Segment Start: RECORDS SHOWN

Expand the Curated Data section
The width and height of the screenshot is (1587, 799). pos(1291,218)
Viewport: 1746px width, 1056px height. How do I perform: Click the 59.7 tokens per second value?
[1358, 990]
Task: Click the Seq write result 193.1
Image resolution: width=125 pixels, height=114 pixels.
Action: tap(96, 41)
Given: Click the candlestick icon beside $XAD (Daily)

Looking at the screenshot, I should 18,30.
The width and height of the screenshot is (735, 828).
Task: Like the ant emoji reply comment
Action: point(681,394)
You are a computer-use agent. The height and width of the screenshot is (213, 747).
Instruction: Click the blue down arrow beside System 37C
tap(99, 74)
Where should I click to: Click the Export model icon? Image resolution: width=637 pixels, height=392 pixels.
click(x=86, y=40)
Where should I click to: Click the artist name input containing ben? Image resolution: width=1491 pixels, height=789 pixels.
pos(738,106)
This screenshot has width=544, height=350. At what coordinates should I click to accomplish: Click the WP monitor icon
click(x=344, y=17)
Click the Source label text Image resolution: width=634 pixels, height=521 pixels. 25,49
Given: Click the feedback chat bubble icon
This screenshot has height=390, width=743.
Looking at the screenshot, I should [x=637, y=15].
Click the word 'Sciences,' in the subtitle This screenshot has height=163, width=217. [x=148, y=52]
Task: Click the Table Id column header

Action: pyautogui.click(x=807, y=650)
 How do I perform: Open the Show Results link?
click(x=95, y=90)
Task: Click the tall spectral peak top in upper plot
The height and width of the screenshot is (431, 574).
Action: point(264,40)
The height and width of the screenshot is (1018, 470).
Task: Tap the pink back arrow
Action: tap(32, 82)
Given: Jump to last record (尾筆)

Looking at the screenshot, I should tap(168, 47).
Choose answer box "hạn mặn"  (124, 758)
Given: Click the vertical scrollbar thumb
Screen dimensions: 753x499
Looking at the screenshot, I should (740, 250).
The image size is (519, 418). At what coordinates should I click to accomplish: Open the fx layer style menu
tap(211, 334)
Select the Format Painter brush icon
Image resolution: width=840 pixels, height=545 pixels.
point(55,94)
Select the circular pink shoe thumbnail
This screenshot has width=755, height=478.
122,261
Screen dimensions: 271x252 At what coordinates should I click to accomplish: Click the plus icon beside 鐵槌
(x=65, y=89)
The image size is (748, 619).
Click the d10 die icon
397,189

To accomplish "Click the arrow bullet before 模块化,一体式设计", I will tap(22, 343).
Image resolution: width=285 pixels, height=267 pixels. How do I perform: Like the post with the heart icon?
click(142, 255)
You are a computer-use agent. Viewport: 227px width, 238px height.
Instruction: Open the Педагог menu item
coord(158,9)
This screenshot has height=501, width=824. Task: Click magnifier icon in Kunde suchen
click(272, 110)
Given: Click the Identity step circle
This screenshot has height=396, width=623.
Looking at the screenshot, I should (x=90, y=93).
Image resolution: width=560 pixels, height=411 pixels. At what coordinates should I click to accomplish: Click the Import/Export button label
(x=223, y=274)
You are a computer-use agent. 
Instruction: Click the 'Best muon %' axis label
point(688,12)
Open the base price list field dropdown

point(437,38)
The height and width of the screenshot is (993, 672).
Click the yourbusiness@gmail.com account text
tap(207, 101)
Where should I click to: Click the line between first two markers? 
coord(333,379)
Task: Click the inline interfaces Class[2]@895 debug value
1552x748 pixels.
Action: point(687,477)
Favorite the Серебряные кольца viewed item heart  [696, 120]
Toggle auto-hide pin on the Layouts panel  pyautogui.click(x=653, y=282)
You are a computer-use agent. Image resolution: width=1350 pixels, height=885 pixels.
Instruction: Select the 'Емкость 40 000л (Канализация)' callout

Segment End: RECORDS SHOWN

EXERCISE INSTRUCTIONS |
All the records above need to be printed exactly.

EXPECTED ANSWER |
Expand the Curated Data section
The width and height of the screenshot is (1587, 799). pos(1291,218)
Viewport: 1746px width, 1056px height. How do I perform: Click the 59.7 tokens per second value?
[1358, 990]
Task: Click the Seq write result 193.1
Image resolution: width=125 pixels, height=114 pixels.
Action: tap(96, 41)
Given: Click the candlestick icon beside $XAD (Daily)

Looking at the screenshot, I should 18,30.
The width and height of the screenshot is (735, 828).
Task: Like the ant emoji reply comment
Action: point(681,394)
You are a computer-use agent. The height and width of the screenshot is (213, 747).
Instruction: Click the blue down arrow beside System 37C
tap(99, 74)
Where should I click to: Click the Export model icon? Image resolution: width=637 pixels, height=392 pixels.
click(x=86, y=40)
Where should I click to: Click the artist name input containing ben? Image resolution: width=1491 pixels, height=789 pixels.
pos(738,106)
This screenshot has width=544, height=350. At what coordinates should I click to accomplish: Click the WP monitor icon
click(x=344, y=17)
Click the Source label text Image resolution: width=634 pixels, height=521 pixels. 25,49
Given: Click the feedback chat bubble icon
This screenshot has height=390, width=743.
Looking at the screenshot, I should [x=637, y=15].
Click the word 'Sciences,' in the subtitle This screenshot has height=163, width=217. [x=148, y=52]
Task: Click the Table Id column header

Action: pyautogui.click(x=807, y=650)
 How do I perform: Open the Show Results link?
click(x=95, y=90)
Task: Click the tall spectral peak top in upper plot
The height and width of the screenshot is (431, 574).
Action: point(264,40)
The height and width of the screenshot is (1018, 470).
Task: Tap the pink back arrow
Action: tap(32, 82)
Given: Jump to last record (尾筆)

Looking at the screenshot, I should tap(168, 47).
Choose answer box "hạn mặn"  (124, 758)
Given: Click the vertical scrollbar thumb
Screen dimensions: 753x499
Looking at the screenshot, I should (740, 250).
The image size is (519, 418). At what coordinates should I click to accomplish: Open the fx layer style menu
tap(211, 334)
Select the Format Painter brush icon
Image resolution: width=840 pixels, height=545 pixels.
point(55,94)
Select the circular pink shoe thumbnail
This screenshot has width=755, height=478.
122,261
Screen dimensions: 271x252 At what coordinates should I click to accomplish: Click the plus icon beside 鐵槌
(x=65, y=89)
The image size is (748, 619).
Click the d10 die icon
397,189

To accomplish "Click the arrow bullet before 模块化,一体式设计", I will tap(22, 343).
Image resolution: width=285 pixels, height=267 pixels. How do I perform: Like the post with the heart icon?
click(142, 255)
You are a computer-use agent. Viewport: 227px width, 238px height.
Instruction: Open the Педагог menu item
coord(158,9)
This screenshot has height=501, width=824. Task: Click magnifier icon in Kunde suchen
click(272, 110)
Given: Click the Identity step circle
This screenshot has height=396, width=623.
Looking at the screenshot, I should (x=90, y=93).
Image resolution: width=560 pixels, height=411 pixels. At what coordinates should I click to accomplish: Click the Import/Export button label
(x=223, y=274)
You are a computer-use agent. 
Instruction: Click the 'Best muon %' axis label
point(688,12)
Open the base price list field dropdown

point(437,38)
The height and width of the screenshot is (993, 672).
Click the yourbusiness@gmail.com account text
tap(207, 101)
Where should I click to: Click the line between first two markers? 
coord(333,379)
Task: Click the inline interfaces Class[2]@895 debug value
1552x748 pixels.
Action: point(687,477)
Favorite the Серебряные кольца viewed item heart  [696, 120]
Toggle auto-hide pin on the Layouts panel  pyautogui.click(x=653, y=282)
You are a computer-use agent. Image resolution: width=1350 pixels, height=885 pixels.
Instruction: Select the 'Емкость 40 000л (Канализация)' callout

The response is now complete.